En 2021, 40 opérations de la région ont été lauréates des deux appels à projet nationaux sur le recyclage foncier. « Ces projets de revitalisation de friches qui représentent un gisement de 4 000 logements (dont 1 500 HLM) et la création et/ou le maintien de 2 000 emplois ont bénéficié d’une enveloppe de subventions de 45 M€ avec à la clef 550 M€ d’investissements », a indiqué le préfet.
Radiographie du territoire
4 000 logements, cela représente 14 % de la production annuelle de résidences principales (29 000) permettant de répondre aux besoins dans la région Paca selon l’Insee. L’écart reste donc important.

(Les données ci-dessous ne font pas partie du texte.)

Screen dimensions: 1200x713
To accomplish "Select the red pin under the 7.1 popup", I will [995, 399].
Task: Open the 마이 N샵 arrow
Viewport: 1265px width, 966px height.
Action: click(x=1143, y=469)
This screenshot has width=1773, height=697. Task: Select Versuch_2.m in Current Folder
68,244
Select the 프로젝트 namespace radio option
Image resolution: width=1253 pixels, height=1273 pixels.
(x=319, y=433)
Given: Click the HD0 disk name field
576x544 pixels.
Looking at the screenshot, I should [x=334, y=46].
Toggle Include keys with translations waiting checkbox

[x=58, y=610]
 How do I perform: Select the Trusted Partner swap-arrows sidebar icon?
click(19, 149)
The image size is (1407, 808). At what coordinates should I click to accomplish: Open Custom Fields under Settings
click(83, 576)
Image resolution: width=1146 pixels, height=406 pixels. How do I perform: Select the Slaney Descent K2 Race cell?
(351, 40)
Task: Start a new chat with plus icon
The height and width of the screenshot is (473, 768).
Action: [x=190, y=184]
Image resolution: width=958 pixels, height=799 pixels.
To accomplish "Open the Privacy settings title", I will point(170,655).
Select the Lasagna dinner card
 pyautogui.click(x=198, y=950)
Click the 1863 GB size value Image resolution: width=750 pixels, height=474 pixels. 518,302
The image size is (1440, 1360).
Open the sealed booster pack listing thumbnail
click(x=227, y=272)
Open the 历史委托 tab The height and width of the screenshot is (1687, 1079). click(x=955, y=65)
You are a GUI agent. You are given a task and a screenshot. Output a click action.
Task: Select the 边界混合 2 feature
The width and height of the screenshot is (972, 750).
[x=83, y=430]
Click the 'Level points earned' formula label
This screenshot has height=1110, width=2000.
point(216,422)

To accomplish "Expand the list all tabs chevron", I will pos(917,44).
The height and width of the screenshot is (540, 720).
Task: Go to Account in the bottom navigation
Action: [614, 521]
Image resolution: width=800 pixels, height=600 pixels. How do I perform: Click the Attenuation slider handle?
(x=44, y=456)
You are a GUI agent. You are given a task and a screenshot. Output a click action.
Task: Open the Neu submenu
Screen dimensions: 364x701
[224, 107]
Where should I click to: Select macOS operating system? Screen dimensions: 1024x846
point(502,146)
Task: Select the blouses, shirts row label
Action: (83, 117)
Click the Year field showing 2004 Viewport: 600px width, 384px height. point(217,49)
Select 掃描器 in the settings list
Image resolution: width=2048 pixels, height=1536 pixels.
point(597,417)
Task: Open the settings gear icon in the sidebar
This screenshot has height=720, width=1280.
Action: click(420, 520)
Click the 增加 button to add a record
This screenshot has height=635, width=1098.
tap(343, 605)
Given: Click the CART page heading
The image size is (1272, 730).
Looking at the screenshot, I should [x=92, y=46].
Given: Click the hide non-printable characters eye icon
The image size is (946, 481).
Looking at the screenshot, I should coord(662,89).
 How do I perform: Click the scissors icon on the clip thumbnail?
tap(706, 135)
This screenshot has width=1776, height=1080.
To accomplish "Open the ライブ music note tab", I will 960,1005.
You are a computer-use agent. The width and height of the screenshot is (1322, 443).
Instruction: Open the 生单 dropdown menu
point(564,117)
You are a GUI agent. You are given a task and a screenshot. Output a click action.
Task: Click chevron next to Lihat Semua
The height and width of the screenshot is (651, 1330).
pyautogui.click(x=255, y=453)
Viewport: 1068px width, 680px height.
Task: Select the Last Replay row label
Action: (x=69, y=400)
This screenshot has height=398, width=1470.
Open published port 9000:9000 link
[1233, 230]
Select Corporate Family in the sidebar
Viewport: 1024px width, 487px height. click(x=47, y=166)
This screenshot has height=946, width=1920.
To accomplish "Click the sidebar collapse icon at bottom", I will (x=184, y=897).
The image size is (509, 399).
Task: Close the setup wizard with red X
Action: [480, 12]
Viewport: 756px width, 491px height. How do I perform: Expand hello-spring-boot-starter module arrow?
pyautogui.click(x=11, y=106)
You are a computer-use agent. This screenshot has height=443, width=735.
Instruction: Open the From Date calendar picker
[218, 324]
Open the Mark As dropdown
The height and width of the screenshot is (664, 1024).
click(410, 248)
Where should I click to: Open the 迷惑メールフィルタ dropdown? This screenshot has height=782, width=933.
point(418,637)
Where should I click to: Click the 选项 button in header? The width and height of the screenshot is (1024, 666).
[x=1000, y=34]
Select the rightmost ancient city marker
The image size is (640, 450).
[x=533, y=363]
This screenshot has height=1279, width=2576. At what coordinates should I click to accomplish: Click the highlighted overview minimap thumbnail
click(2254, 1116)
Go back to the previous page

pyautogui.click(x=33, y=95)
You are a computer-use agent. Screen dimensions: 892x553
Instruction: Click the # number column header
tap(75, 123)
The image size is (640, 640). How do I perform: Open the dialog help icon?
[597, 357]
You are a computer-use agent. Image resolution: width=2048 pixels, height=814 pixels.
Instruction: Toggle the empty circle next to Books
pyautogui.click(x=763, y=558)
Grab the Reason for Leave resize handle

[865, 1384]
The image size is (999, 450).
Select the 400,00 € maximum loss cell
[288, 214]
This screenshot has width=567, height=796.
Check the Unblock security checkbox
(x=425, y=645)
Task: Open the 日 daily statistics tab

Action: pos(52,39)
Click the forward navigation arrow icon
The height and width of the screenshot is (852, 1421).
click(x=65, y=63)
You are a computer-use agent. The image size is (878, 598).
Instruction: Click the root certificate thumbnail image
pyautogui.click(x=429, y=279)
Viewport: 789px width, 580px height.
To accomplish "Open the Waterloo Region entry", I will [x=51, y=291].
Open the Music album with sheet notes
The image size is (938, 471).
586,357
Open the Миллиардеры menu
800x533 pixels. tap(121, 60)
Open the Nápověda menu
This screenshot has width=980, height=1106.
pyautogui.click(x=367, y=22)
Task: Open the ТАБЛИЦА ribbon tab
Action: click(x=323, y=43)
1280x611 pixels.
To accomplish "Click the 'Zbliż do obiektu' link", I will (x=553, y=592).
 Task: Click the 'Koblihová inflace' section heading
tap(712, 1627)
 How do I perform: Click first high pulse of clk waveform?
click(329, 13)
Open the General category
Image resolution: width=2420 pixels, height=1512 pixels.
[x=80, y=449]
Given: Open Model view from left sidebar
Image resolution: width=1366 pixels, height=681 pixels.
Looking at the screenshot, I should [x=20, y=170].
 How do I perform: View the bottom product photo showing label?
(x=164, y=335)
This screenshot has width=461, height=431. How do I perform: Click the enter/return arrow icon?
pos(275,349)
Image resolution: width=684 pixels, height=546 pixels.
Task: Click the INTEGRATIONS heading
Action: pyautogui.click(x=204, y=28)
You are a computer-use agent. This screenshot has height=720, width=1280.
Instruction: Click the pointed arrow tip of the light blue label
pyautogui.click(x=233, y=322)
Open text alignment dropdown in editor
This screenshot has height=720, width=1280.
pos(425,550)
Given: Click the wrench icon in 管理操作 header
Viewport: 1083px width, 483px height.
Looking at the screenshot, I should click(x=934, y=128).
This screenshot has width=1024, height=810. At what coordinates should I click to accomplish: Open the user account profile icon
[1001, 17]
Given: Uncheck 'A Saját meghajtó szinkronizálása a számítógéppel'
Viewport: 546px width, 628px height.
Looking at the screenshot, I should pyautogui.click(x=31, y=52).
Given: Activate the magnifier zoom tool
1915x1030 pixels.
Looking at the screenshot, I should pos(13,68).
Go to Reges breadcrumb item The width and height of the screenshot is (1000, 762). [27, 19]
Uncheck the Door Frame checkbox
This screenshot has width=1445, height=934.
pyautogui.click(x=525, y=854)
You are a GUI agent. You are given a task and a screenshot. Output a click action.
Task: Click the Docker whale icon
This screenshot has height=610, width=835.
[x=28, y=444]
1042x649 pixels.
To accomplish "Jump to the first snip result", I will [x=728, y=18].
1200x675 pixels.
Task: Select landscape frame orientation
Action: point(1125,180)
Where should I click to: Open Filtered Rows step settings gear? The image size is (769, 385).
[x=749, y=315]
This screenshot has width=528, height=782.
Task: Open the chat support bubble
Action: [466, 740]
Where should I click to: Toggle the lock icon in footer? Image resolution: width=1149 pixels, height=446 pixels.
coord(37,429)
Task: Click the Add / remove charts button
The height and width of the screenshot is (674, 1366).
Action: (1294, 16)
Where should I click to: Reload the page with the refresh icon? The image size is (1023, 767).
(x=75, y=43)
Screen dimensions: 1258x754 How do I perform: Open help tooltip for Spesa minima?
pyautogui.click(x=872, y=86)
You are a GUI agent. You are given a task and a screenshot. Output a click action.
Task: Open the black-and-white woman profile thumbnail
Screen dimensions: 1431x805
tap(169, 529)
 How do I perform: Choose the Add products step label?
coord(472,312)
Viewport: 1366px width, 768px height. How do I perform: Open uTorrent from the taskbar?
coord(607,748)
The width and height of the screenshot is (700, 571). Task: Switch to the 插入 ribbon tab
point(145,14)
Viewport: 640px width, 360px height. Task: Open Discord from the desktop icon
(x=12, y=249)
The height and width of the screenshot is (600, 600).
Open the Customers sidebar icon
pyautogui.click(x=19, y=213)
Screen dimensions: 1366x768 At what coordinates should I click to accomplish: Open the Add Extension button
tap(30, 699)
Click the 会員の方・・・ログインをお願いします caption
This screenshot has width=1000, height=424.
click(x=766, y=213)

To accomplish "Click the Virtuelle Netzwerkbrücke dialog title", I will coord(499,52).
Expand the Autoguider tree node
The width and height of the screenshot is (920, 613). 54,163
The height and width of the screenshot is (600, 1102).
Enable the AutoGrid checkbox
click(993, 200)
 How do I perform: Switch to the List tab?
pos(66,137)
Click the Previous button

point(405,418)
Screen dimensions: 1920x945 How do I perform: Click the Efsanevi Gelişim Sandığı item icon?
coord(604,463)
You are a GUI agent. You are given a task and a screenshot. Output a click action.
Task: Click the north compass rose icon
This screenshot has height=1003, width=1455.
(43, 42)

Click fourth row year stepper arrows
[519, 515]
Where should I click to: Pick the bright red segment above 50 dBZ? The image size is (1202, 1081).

Pour accélérer, Christophe Mirmand en appelle à « une politique volontariste de renouvellement urbain et de reconversion de friches ». Un coup de collier qui commence par l’inscription de la sobriété dans les grands documents de planification. Premier d’entre eux, le schéma régional d’aménagement, de développement durable et d'égalité des territoires (SRADDET) qui s’impose aux documents d’urbanisme (inter)communaux est en cours de révision. « L’objectif est de l’adapter à l’ambition de sobriété renforcée de la loi Climat et Résilience », affirme Anne Claudius-Petit.
Marseille : la Ville veut changer de mise en PLUi suite...
A l’échelon inférieur, la frugalité doit se décliner dans les schémas de cohérence territoriaux (Scot) et les plans locaux d’urbanisme intercommunaux (PLUi). Autant de documents dont le volet foncier constituait justement le talon d’Achille. Pour accompagner les collectivités dans la mise en œuvre de ces documents, les services de l’Etat et les agences d’urbanisme déploient de nouveaux instruments. Des outils qui ont pour dénominateur commun la connaissance du gisement de terrains à l’instar d’Urbansimul, serveur proposant une radiographie en trois dimensions du territoire. Cette plateforme, mise en place par le Cerema avec l’institut national de la recherche agronomique environnementale (INRAE) et la Région, collecte une myriade d’informations géographiques et foncières disponibles sur les quelques 5 millions de parcelles cadastrales en Paca. Un inventaire qui permet d’identifier les dents creuses, friches et autres délaissés propices à la réalisation d’opérations de renouvellement urbain.
L’économie en quête d’intensité
En matière économique, le développement ne rime plus avec expansion périurbaine. Ce modèle extensif qui a vu fleurir des centaines de zones d’activités et autres pôles commerciaux en périphérie des agglomérations semble révolu. L’heure est au remembrement foncier et à la lutte contre la vacance. Avec en ligne de mire la requalification de ces zones symboles du voiturbanisme et du foncier facile. Et l’introduction d’une mixité fonctionnelle. Projet que de nombreux édiles regardent encore avec défiance...
Vingt ans après le cri d’alarme de Jacques Chirac : « Notre maison brûle et nous regardons ailleurs... », ces réticences renvoient à un autre siècle. « Développer, ce n’est pas consommer. Il faut faire preuve d’imagination... », lance Christophe Mirmand.
* Les signataires de la feuille de route sont : les services déconcentrés de l’État (DREAL, DRAAF, DDT), ses opérateurs (Ademe, agence de l’eau), le conseil régional, l’Établissement public foncier, la SAFER, les agences d’urbanisme de la région, le Cerema, le réseau des CCI, la chambre régionale de l’union nationale des aménageurs (UNAM) et l’ARBE.